Brief plain language background
Visual information is detected by the retina at the back of the eye, which travels to the brain. This pathway can be affected by multiple disorders and cause severe sight loss. Collectively, they are called retinal diseases.
Early diagnosis and timely treatment have been identified by those affected by retinal disease as key priority areas.
Novel computer-assisted analyses such as artificial intelligence (AI), allows for detailed interrogation of functional data and can be used to improve healthcare.
What problem/knowledge gap does it help address
Diagnosis of retinal disease is aided by measurements of retinal function, such as an electroretinogram (ERG). Interpretation is required by highly specialised clinicians in dedicated centres.
Lack of time available for analysis – or correlations not being visible even if they provide insight – can make it difficult for clinicians to use the data generated by these measurements.
The team previously showed that AI could analyse retinal function in patients with Stargardt disease with comparable accuracy to experts.

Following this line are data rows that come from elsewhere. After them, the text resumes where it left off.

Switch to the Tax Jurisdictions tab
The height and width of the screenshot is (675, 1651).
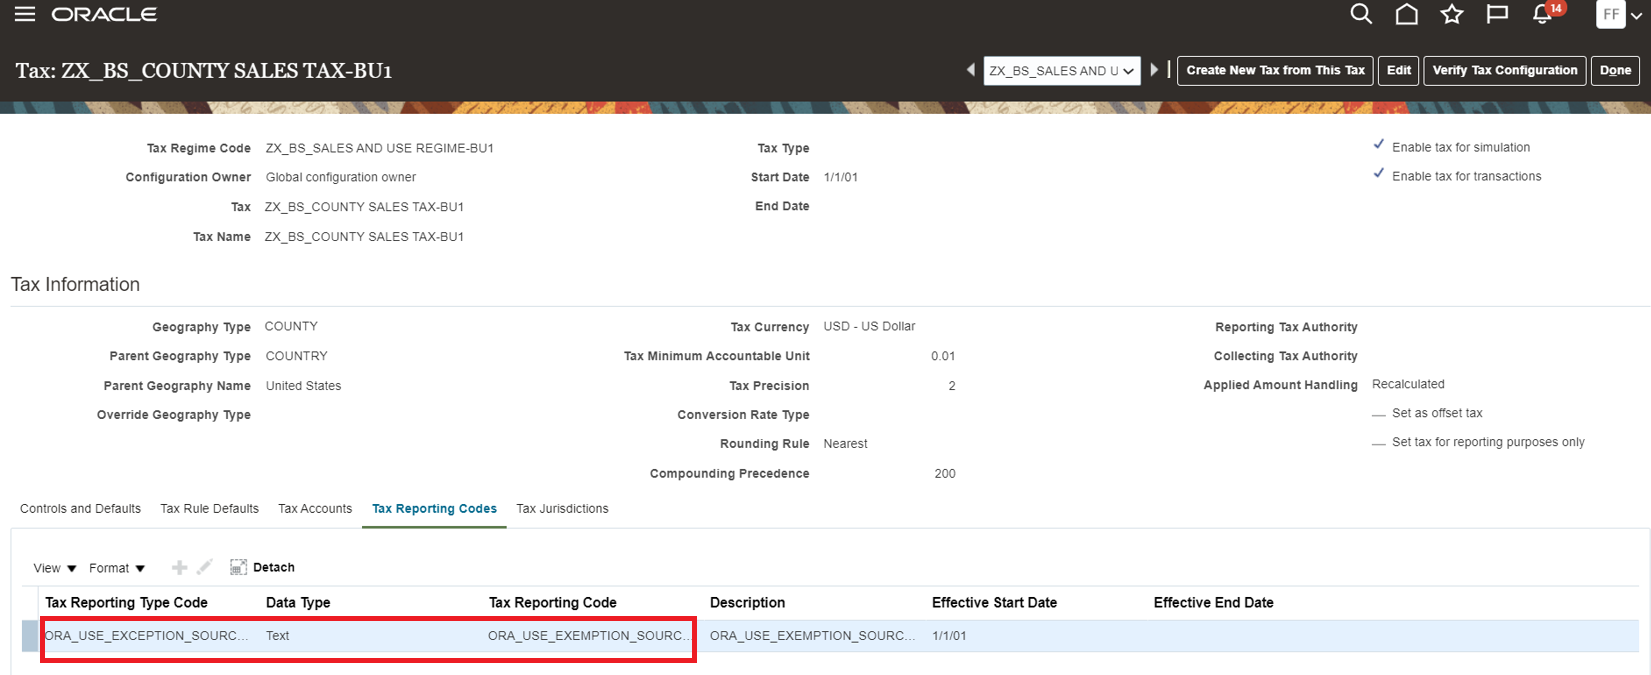tap(562, 509)
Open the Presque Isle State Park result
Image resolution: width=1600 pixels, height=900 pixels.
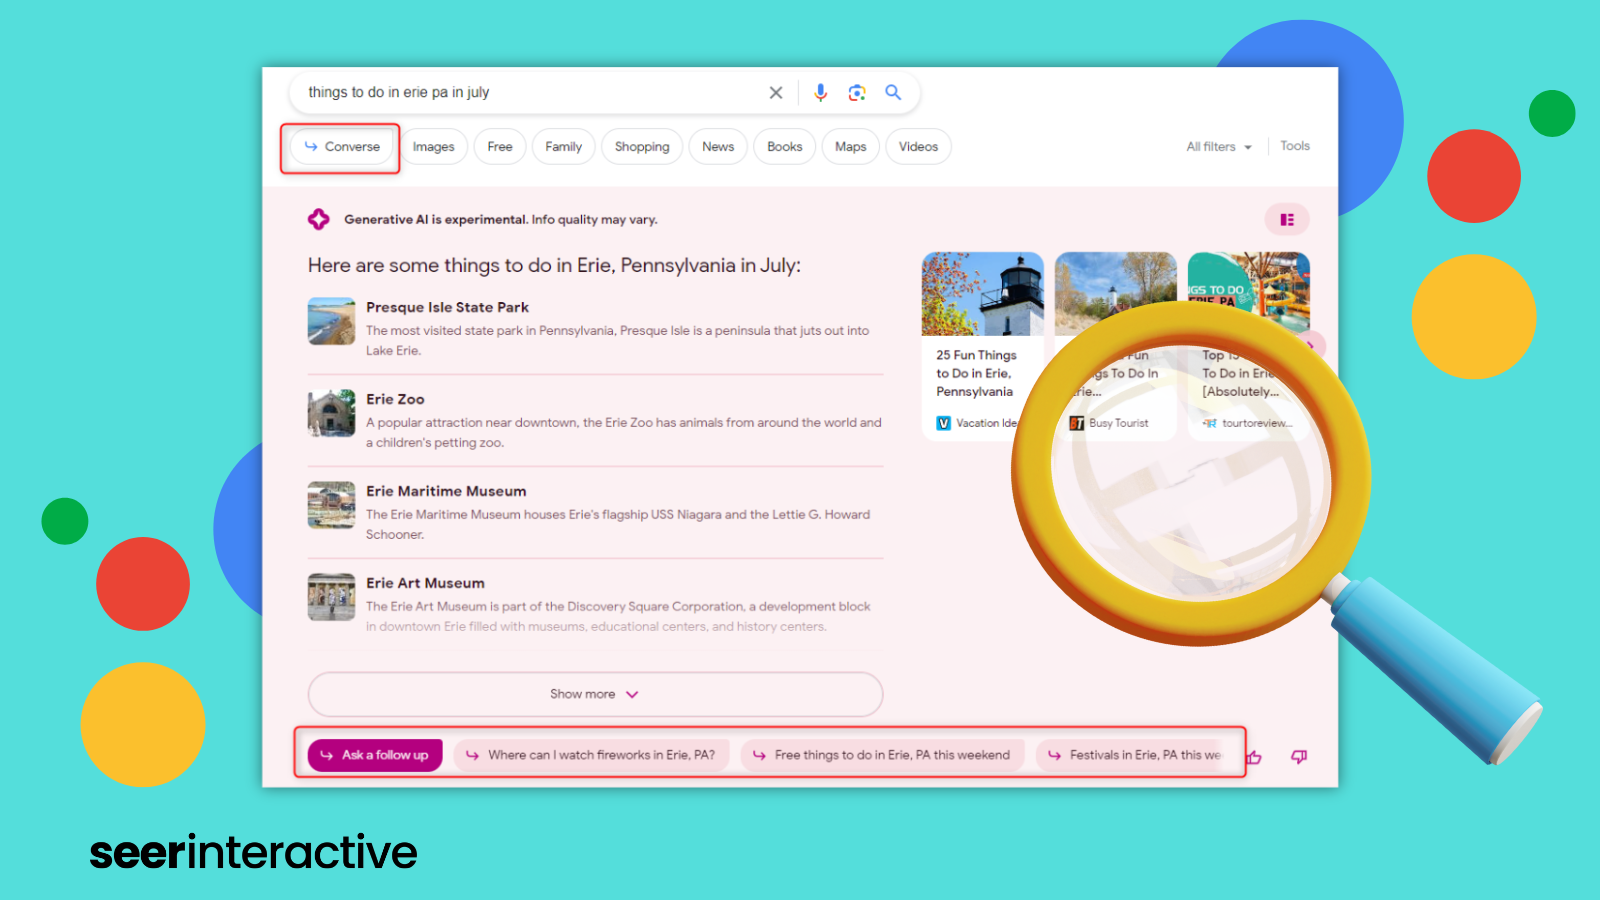(447, 307)
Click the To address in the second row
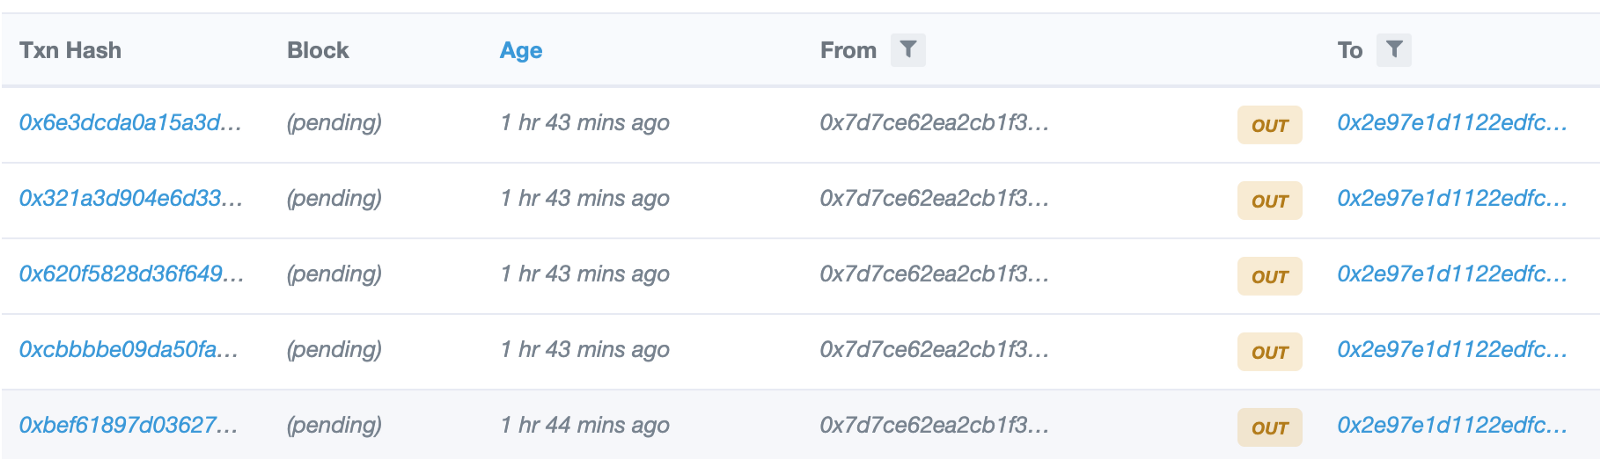Image resolution: width=1600 pixels, height=459 pixels. [1451, 198]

Aim of the research project
To refine the piloted AI process to interpret data from an extensive, diverse and representative ERG dataset.
Key procedures/Objectives (in laymen terms)
- Develop software to efficiently extract data from the Moorfields Eye Hospital database – over 60,000 ERGs recorded over 20 years from a rich and representative population.
- Refine and enhance the previously developed AI analyses.
- Use the computer-based procedures to interpret and examine the data for information relevant to diagnosis and clinical management.
Potential impact on people with sight loss
The AI tool developed by this project would not replace the doctor, instead enhancing their diagnostic and therapeutic ability. The tool may facilitate interpretation of ERG data outside highly specialised centres, promoting prompt and consistent evaluation and reduced waiting times. Earlier and more precise diagnosis in more patients could enable earlier treatment, potentially increasing its success.